Testimony of Dr. Diana Zuckerman About COPIKTRA FDA Advisory Committee Meeting on September 23, 2022

I’m Dr. Diana Zuckerman, president of the National Center for Health Research. We scrutinize the safety and effectiveness of medical products, and we don’t accept funding from companies that make those products. Our largest program is focused on cancer. My expertise is based on post-doc training in epidemiology and public health, and my previous positions at HHS and as a faculty member and researcher at Harvard and Yale.

In April this same Committee examined 6 randomized trials of Pi3K inhibitors used for hematologic malignancies and found that all reduced overall survival –despite potential benefit for PFS. FDA says that these consistent findings across multiple randomized trials within the same drug class is unprecedented in oncology.
That’s a shocking finding that we need to take seriously. And that’s the context for today’s meeting.

The sponsor did a 5-year randomized controlled post-market study – 3 years longer than the data that resulted in initial approval. They found the median OS was 11 months shorter than the comparison drug. In fact, 50% of the patients died during those 5 years, compared to 44% taking the other treatment – a treatment that is no longer considered effective and so is rarely used.

Then they analyzed patients with 2 or more prior therapies, since that was the indication. Those Copiktra patients lived about 3 months shorter – not as bad as the larger sample, but still worrisome. Especially since 56% died during the 5 years of the study, compared to 49% assigned to the other treatment.

Adverse events caused the deaths of 15% of the Copiktra patients compared to only 3% of the other treatment group. And the percentage of Grade 3 or greater AEs was 91%, and 78% had Serious AEs–about twice as high as the comparison group. This has clear implications for quality of life, in addition to the patients not living as long.

The FDA did the right thing by requesting this post-market study. And the sponsor did the right thing by completing the study. Now is the time to listen to the results. We urge this Advisory Committee and the FDA to make it clear that approvals will be rescinded when evidence indicates that promising short-term results are reversed based on longer term data from post-market studies.

Patients and oncologists want as many treatment options as possible, but we do patients no favors by maintaining approval for a drug that does more harm than good. As was true yesterday for other cancer treatments, the preponderance of evidence is clear today.

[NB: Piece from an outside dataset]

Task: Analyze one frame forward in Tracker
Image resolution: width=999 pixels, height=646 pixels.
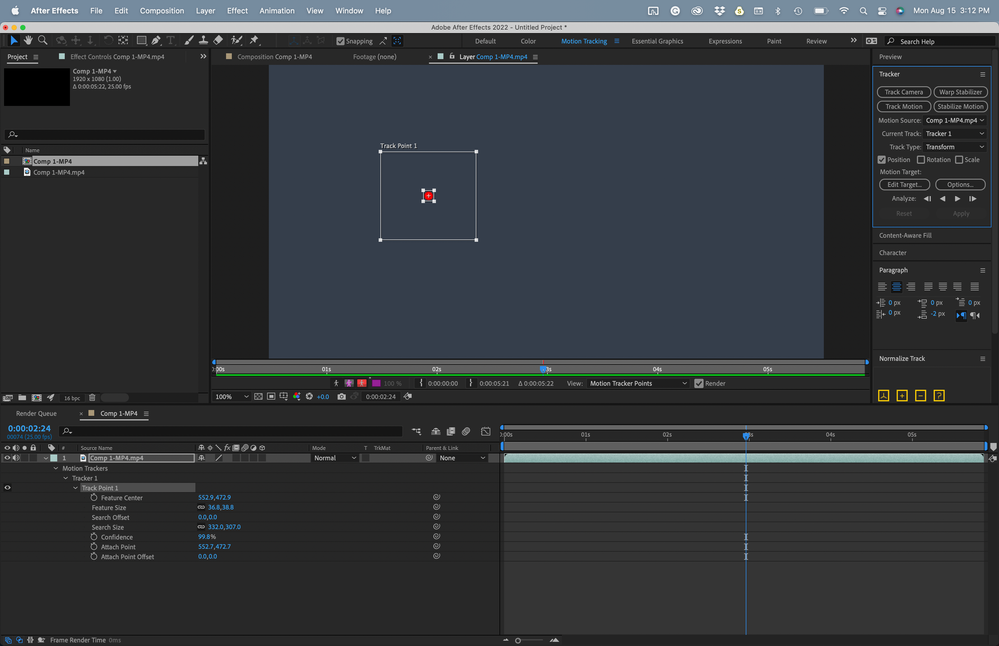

As a cancer survivor myself, I understand the need for treatment options. I thank this committee and the FDA for its objective, scientific analysis of the data presented yesterday and today. I hope it will help everyone understand that an individual patient may seem to do well on a specific treatment, but that treatment may not be the REASON the patient did well. There are other individual differences that cause some patients to do better than others, and to live longer than others. As FDA stated, these diseases are often indolent. That’s why large, long-term randomized controlled trials are so important – to help us understand which treatments are better for which patients.

There are so many problems with the data, including the very substantial changes in treatment standards that have occurred since this study was designed, the low number of US patients, and the dearth of nonwhite patients – all these support rescinding approval for this indication.

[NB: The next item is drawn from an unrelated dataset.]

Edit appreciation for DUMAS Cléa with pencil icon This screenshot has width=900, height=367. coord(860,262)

It takes years for FDA to rescind approval unless the sponsor does the right thing by voluntarily doing so. But your vote today will be very influential.

I hope that the sponsor will conduct new research to determine if a subgroup of patients can benefit from this drug under current treatment standards, and if a lower dose is safer as well as effective, and if so FDA should of course consider approval for a different indication. But that isn’t where we are today.